#### 読解文:
———

アレイ基板20は、ガラス基板21と、このガラス基板上に形成された複数の画素電極22と、各画素電極を含みガラス基板上に成膜された配向膜23と、を有している。また、アレイ基板20は、ガラス基板21上に形成された図示しない各種配線やスイッチング素子としての薄膜トランジスタ等を有している。
【0014】
対向基板30は、ガラス基板31と、このガラス基板上に形成された共通電極32と、共通電極上に形成された配向膜33と、を有している。画素電極22および共通電極32は、ITO(インジウム・ティン・オキサイド)等の透明な導電材料により形成されている。配向膜23および配向膜33には配向処理(ラビング)が施されている。
【0015】
アレイ基板20および対向基板30は、複数のスペーサ41により所定の隙間を置いて対向配置されている。アレイ基板20および対向基板30は、両基板の周縁部に配置されたシール材42により互いに接合されている。液晶層40は、アレイ基板20、対向基板30、およびシール材42の間に狭持されている。アレイ基板20の外面には第1偏光板50は配置され、対向基板30の外面には第2偏光板60が配置されている。この実施の形態において、第1偏光板50およびアレイ基板20の周縁部は、それぞれフロントカバー18の上壁18aと重なり、第1偏光板表面の周縁部は上壁18aと接触している。
【0016】
図1および図4に示すように、突出部17cは、液晶表示パネル2の側縁と対向している。突出部17cの先端は、対向基板30側の液晶表示パネル2の外面の水平面上とほぼ同等の位置まで延びている。ここでは、対向基板30側の液晶表示パネル2の外面は第2偏光板60の外面である。

———

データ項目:
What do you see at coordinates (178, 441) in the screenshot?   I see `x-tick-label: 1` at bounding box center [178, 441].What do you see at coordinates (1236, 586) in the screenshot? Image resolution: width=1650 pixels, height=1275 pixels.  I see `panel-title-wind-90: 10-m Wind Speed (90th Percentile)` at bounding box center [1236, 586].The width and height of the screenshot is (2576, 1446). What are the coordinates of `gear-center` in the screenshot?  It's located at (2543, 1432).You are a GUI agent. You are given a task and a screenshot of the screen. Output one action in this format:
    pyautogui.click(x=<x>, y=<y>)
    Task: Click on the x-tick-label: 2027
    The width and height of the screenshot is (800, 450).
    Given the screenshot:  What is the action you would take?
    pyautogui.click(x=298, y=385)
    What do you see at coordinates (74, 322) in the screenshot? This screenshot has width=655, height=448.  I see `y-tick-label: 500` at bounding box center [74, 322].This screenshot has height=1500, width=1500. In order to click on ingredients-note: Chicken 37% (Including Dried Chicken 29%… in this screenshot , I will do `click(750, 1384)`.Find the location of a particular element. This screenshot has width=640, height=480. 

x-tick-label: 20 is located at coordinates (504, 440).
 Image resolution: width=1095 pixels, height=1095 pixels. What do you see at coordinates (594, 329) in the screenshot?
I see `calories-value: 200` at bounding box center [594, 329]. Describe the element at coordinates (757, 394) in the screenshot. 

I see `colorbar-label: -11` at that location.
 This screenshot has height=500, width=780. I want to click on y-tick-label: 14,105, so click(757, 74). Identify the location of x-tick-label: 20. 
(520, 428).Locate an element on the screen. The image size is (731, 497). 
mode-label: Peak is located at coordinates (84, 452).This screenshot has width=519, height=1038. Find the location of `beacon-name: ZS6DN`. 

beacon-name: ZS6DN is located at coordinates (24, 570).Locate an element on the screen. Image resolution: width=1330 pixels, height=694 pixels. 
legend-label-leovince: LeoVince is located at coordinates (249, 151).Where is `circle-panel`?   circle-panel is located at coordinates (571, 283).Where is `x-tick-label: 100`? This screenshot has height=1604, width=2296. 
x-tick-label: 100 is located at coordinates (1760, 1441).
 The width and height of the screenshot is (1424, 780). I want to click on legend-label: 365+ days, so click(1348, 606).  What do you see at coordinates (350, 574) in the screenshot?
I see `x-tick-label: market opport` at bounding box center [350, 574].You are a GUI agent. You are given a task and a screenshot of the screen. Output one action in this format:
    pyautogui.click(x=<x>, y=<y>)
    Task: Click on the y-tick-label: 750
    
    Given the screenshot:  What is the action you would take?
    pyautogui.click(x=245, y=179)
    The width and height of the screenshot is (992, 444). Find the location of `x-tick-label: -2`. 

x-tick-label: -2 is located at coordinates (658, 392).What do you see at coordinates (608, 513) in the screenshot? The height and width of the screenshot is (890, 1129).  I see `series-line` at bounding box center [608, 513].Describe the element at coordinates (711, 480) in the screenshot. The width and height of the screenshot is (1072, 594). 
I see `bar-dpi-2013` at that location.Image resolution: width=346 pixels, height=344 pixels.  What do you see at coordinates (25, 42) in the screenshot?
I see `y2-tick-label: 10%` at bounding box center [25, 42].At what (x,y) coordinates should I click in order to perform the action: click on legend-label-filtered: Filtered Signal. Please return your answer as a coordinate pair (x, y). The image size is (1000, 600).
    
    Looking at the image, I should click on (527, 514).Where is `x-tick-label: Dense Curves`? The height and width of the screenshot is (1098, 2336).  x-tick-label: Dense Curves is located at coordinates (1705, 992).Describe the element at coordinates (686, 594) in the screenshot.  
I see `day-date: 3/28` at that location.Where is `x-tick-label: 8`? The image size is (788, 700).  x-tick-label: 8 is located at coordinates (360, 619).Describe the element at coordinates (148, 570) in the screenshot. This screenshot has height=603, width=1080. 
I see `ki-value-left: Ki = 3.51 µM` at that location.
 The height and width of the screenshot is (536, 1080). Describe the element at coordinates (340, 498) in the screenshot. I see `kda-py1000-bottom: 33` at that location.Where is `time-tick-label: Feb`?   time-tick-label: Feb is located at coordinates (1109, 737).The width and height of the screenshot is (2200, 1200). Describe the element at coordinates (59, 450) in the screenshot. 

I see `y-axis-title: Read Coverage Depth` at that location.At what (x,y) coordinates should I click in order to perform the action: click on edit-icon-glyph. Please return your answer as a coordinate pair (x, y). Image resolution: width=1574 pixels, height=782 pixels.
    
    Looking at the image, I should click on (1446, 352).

———

#### 問題 1:
液晶表示パネルの構造についての文章から、「アレイ基板20は、ガラス基板21と、この」を含む語句で始まり「は上壁18aと接触している。」で終わる部分を、一字一句変えずに書き写してください。
#### 問題 2:
液晶表示パネルの構造についての文章の最後の文に続けて、その先を書いてください。

#### 解答 1:
アレイ基板20は、ガラス基板21と、このガラス基板上に形成された複数の画素電極22と、各画素電極を含みガラス基板上に成膜された配向膜23と、を有している。また、アレイ基板20は、ガラス基板21上に形成された図示しない各種配線やスイッチング素子としての薄膜トランジスタ等を有している。
【0014】
対向基板30は、ガラス基板31と、このガラス基板上に形成された共通電極32と、共通電極上に形成された配向膜33と、を有している。画素電極22および共通電極32は、ITO(インジウム・ティン・オキサイド)等の透明な導電材料により形成されている。配向膜23および配向膜33には配向処理(ラビング)が施されている。
【0015】
アレイ基板20および対向基板30は、複数のスペーサ41により所定の隙間を置いて対向配置されている。アレイ基板20および対向基板30は、両基板の周縁部に配置されたシール材42により互いに接合されている。液晶層40は、アレイ基板20、対向基板30、およびシール材42の間に狭持されている。アレイ基板20の外面には第1偏光板50は配置され、対向基板30の外面には第2偏光板60が配置されている。この実施の形態において、第1偏光板50およびアレイ基板20の周縁部は、それぞれフロントカバー18の上壁18aと重なり、第1偏光板表面の周縁部は上壁18aと接触している。

#### 解答 2:
【0017】
図1に示すように、ケース3は、矩形枠状の上壁3aと、この上壁の周縁部に設けられた矩形枠状の周壁3bと、が一体になって構成されている。ケース3は、対向基板30(第2偏光板60)の周縁部と、バックカバー17の周壁17bおよび突出部17cと、フロントカバー18の周壁18bと、を覆っている。この実施の形態において、上壁3aは第2偏光板60の周縁部と接触している。ケース3の上壁3aおよび周壁3bの厚みt3は0.2mmである。
【0018】
図1および図5に示すように、タッチパネル4は、抵抗感圧方式のデジタイザとして構成されている。タッチパネル4は、対向基板30と対向しているとともにケース3上に設けられている。タッチパネル4は、対向基板30と対向した第1基板71、この第1基板に所定の隙間を置いて対向配置された第2基板72と、を有している。第1基板71は、例えばポリエステルフィルムやガラスからなる第1シート73aを有している。第2基板72も、例えばポリエステルフィルムやガラスからなる第1シート73bを有している。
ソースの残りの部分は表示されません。